Math Kept Me from Going Insane
I like to joke that math hunted me down, took me home, and made me its pet. Math stole me from its rival - language arts.
I never set out to teach math. In fact, had you told my first year teacher self that I would finish out my tenth year of teaching in a mathematics classroom (a junior high level at that), I'm sure I would've asked you for the name of your pharmaceuticals dealer. My rationale for teaching math was not even a selfless one. I started teaching math right when I could no longer tolerate spending my evenings reading the self-righteous drivel written by kids. And, I'm sorry, but that's what they were -- children. Some a year out from voting age; some old enough to give a fu@k but who couldn't muster up the courage necessary to really give a fu@k. Anyway.

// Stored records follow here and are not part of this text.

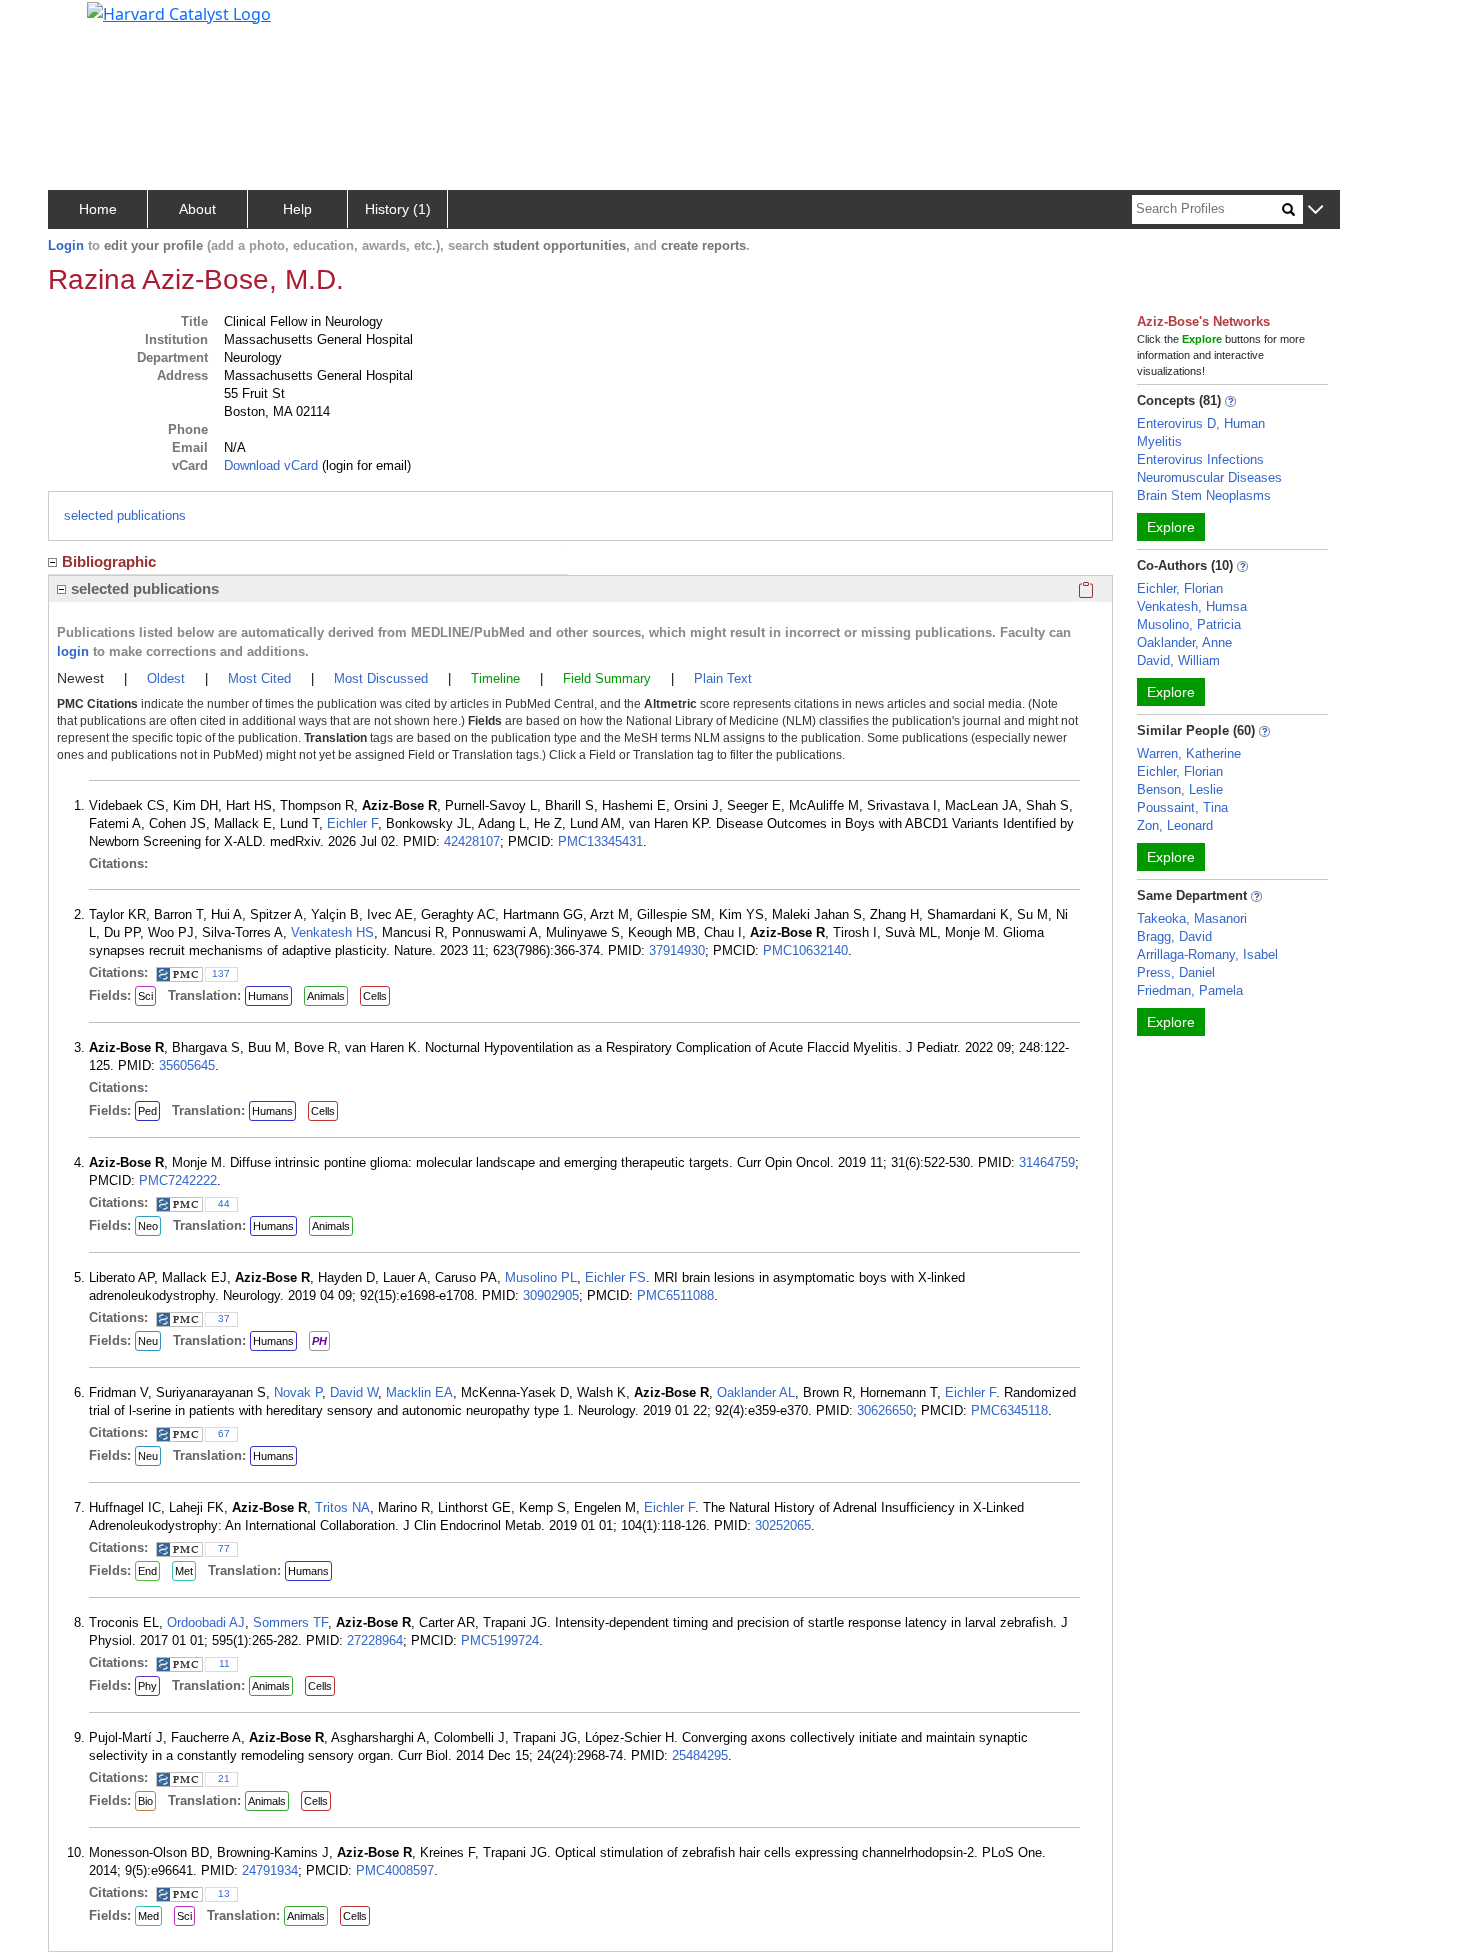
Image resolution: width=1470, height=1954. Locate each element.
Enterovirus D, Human (1201, 423)
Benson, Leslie (1180, 789)
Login (66, 245)
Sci (145, 996)
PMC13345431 (600, 841)
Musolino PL (541, 1277)
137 (221, 973)
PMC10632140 (805, 950)
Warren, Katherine (1189, 753)
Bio (145, 1801)
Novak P (298, 1392)
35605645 (187, 1065)
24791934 (270, 1870)
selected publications (125, 515)
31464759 (1047, 1162)
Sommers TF (290, 1622)
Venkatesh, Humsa (1192, 606)
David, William (1178, 660)
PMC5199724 (500, 1640)
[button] (1315, 210)
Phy (147, 1686)
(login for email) (364, 465)
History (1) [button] (398, 209)
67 (224, 1433)
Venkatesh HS (332, 932)
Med (148, 1916)
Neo (148, 1226)
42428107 (472, 841)
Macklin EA (419, 1392)
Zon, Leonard (1175, 825)
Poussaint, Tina (1182, 807)
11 (224, 1663)
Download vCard (271, 465)
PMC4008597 (395, 1870)
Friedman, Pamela (1190, 990)
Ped (147, 1111)
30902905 (551, 1295)
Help (297, 209)
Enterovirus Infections (1200, 459)
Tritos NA (342, 1507)
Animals (326, 996)
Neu (148, 1341)
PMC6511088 (675, 1295)
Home (98, 209)
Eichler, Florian (1180, 588)
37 (224, 1318)
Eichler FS (615, 1277)
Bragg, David (1174, 936)
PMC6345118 (1009, 1410)
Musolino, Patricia (1189, 624)
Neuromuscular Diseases (1209, 477)
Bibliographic (109, 561)
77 (224, 1548)
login (73, 651)
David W (354, 1392)
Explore (1171, 527)
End (147, 1571)
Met (184, 1571)
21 (224, 1778)
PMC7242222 (178, 1180)
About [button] (197, 209)
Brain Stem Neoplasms (1204, 495)
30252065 (783, 1525)
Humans (268, 996)
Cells (375, 996)
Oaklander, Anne (1184, 642)
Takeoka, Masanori (1192, 918)
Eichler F (352, 823)
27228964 (375, 1640)
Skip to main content (83, 24)
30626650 (885, 1410)
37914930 (677, 950)
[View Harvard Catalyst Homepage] (179, 12)
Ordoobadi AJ (206, 1622)
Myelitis (1159, 441)
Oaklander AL (756, 1392)
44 (224, 1203)
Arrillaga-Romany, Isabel (1207, 954)
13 (224, 1893)
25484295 (700, 1755)
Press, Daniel (1176, 972)
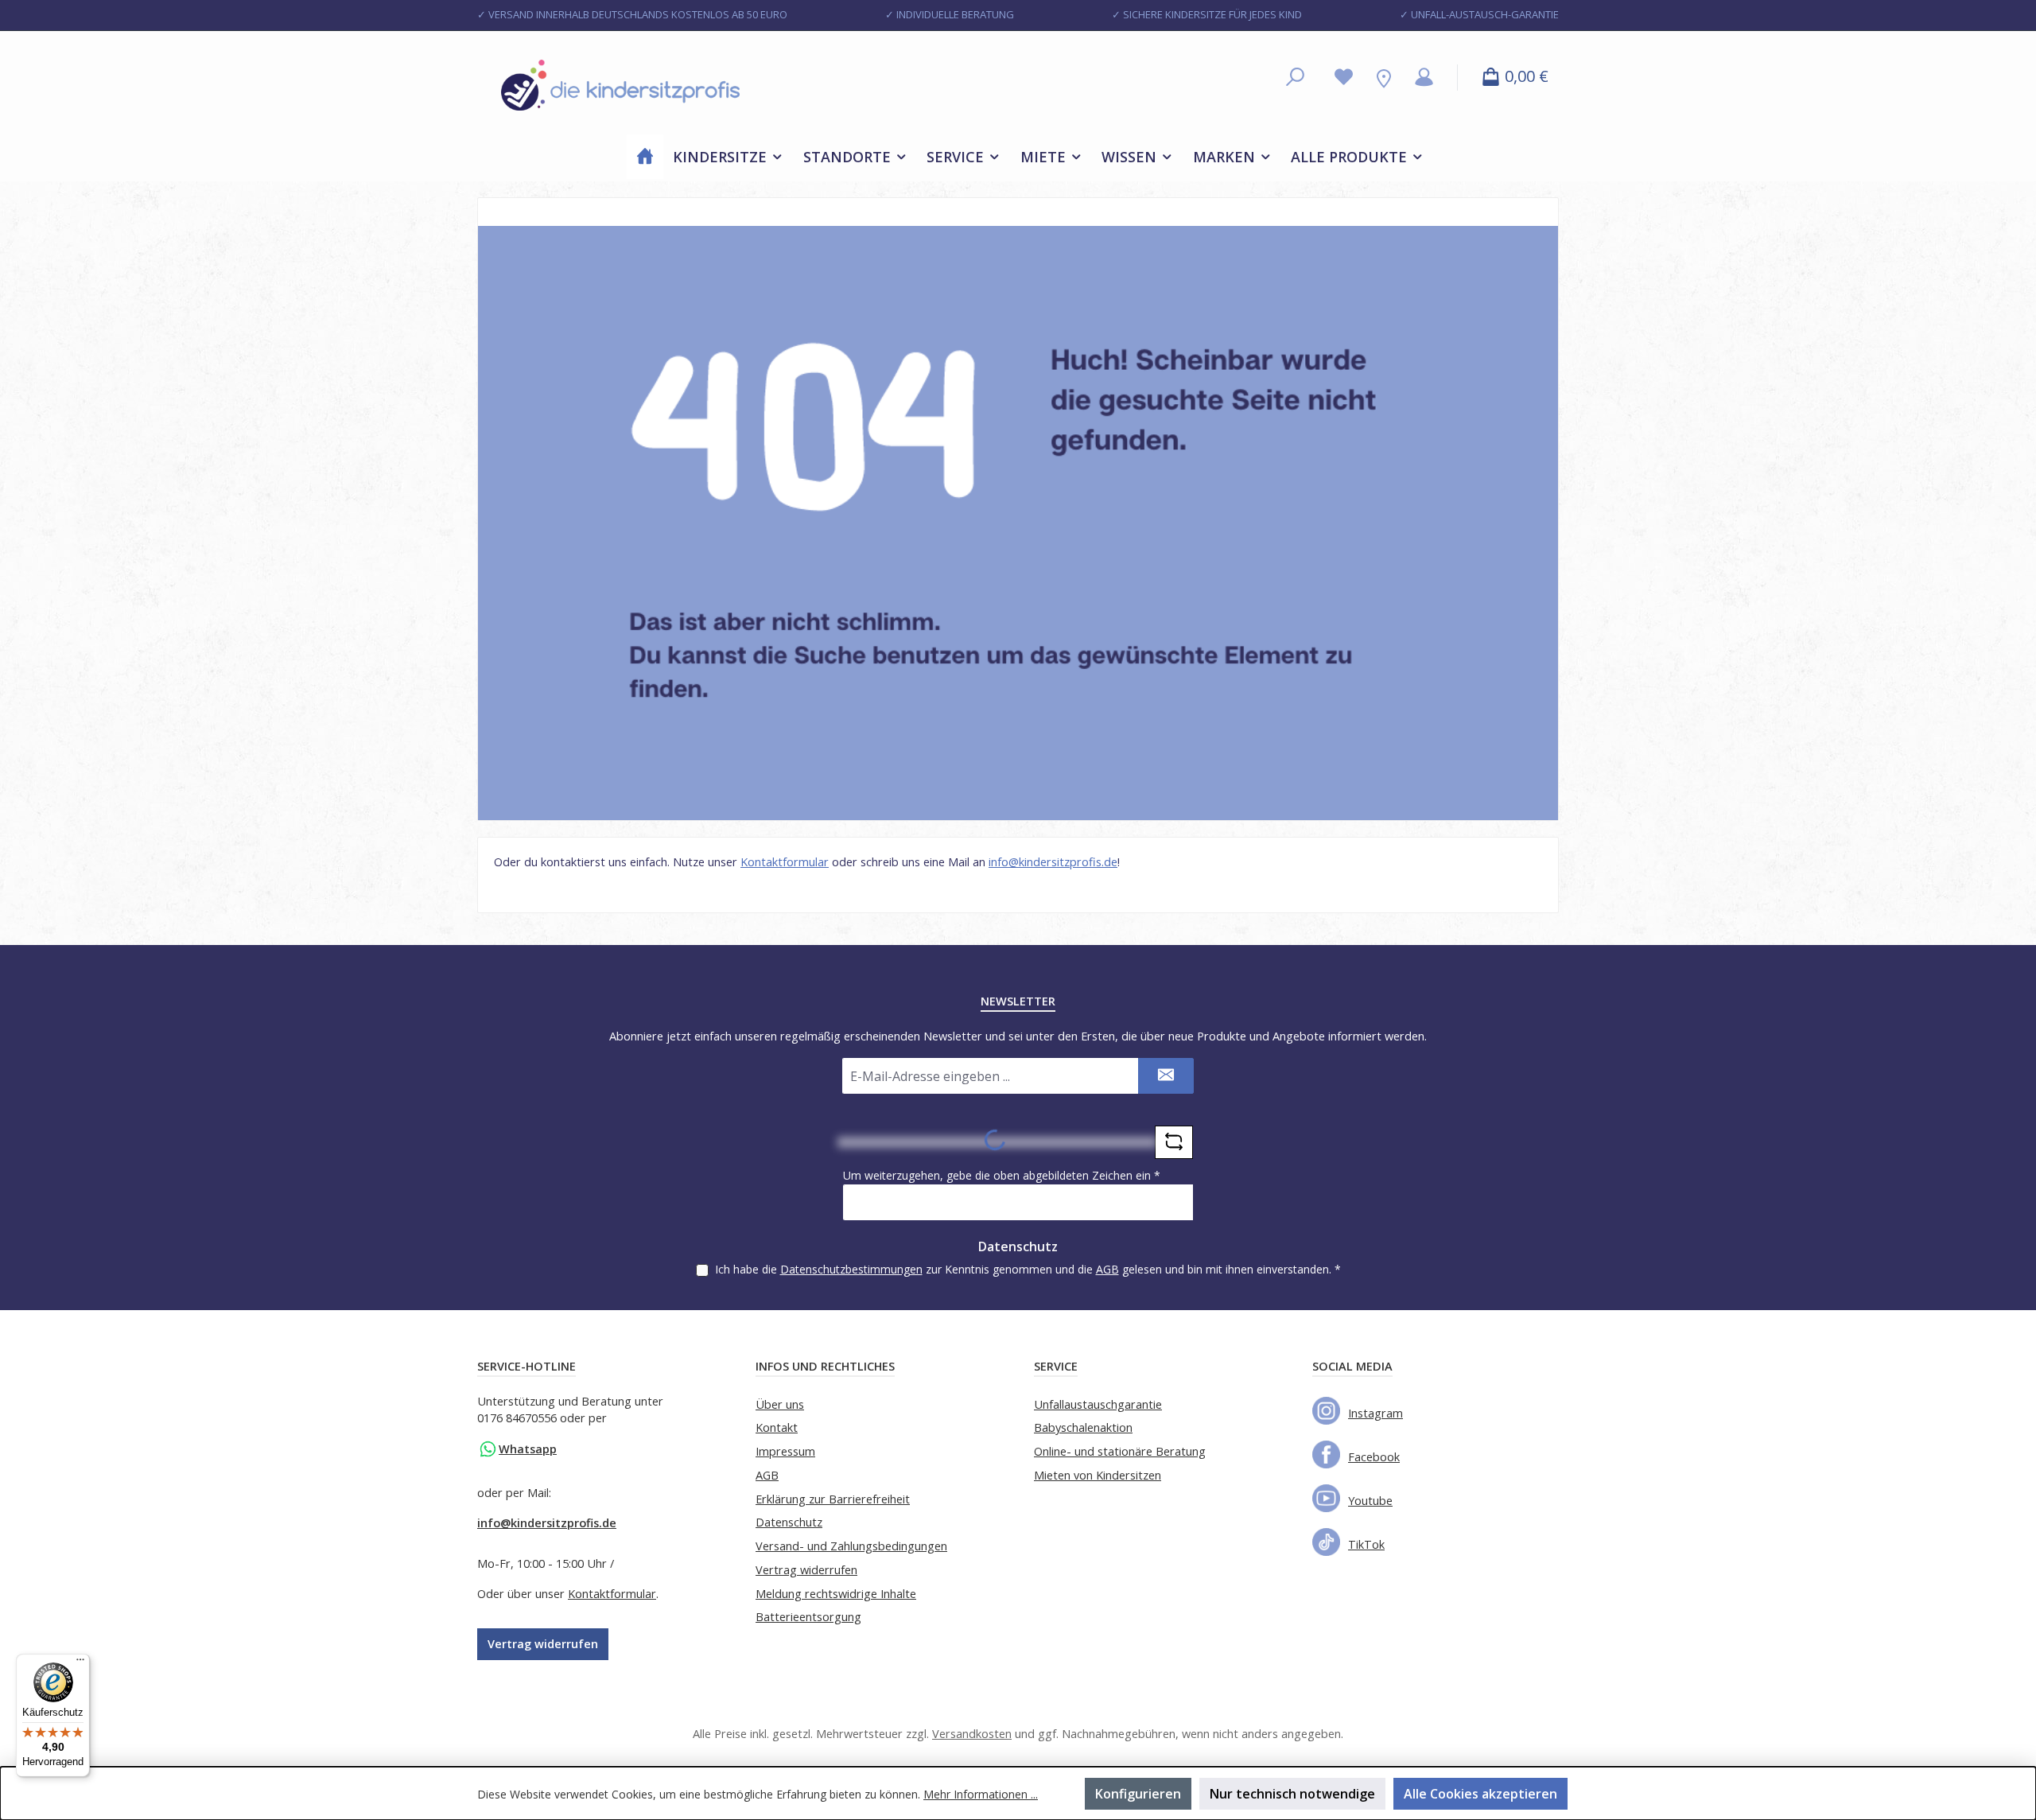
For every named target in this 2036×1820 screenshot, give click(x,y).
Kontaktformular (784, 861)
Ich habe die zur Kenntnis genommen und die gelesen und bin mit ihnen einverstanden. (1028, 1269)
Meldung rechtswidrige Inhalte (836, 1593)
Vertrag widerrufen (543, 1643)
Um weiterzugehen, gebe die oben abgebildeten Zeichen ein (1001, 1175)
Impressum (785, 1451)
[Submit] (1166, 1076)
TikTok (1366, 1544)
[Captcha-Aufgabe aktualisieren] (1174, 1142)
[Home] (645, 156)
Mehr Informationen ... (980, 1794)
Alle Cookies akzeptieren (1480, 1793)
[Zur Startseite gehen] (620, 85)
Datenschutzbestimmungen (851, 1269)
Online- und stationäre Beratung (1120, 1451)
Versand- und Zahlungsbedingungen (851, 1546)
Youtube (1370, 1500)
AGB (1107, 1269)
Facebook (1374, 1456)
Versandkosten (972, 1733)
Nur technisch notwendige (1292, 1793)
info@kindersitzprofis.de (1053, 861)
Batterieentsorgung (808, 1616)
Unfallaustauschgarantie (1098, 1404)
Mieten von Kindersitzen (1097, 1475)
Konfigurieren (1138, 1793)
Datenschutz (789, 1522)
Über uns (780, 1404)
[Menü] (80, 1663)
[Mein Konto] (1424, 77)
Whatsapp (528, 1448)
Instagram (1375, 1413)
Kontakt (777, 1427)
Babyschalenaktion (1083, 1427)
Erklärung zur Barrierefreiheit (833, 1499)
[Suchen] (1295, 77)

I have one of those brains. I can read a billboard at high speed and recite the phone number. I see patterns in license plates. I'm probably one complex breakdown away from being the guy in that Gwyneth Paltrow movie, Proof. And for most of my life, I hid how my brain works. I hid how much stuff I really knew so that I wouldn't be perceived as brilliant. It sounded too big; it carried an unnamed responsibility. Brilliant meant that I would have to be that smart all the time. It doesn't work that way, though.
The first time I heard someone call me brilliant, I cringed. A girl a few years behind me in high school was looking at her friend's senior yearbook. Mike and the girl were going page by page in the yearbook seeing which friends they had in common. The girl told me that when he got to my picture, he said, "that's Diana; she's brilliant!" The girl would eventually know me through a guy we would both date (me first, then her). When her boyfriend mentioned me in conversation, she said, "hey, that's that brilliant girl Mike knows." I know this because she showed up at the photography studio I was working at in college, convinced my boss that she knew me so he would let her into the back studio, and proceeded to tell me, "my boyfriend said you were really smart, but I was hoping you wouldn't be pretty, too." She found out I was both. :)
I know for a fact that I love math. I love that the patterns work every.single.time. I love that when I "had my crazy" (my way of explaining much of 2010 and 2011), I always had math to keep me grounded. Math always strives to outsmart you, to make you question your own capabilities, to make you wonder if the answer is even a pursuit worth pursuing. I can say for a fact that every math formula I taught during that year of crazy kept me tethered to reality. It offered me some of the only truths I could find when I was filing for the divorce. It kept me sane.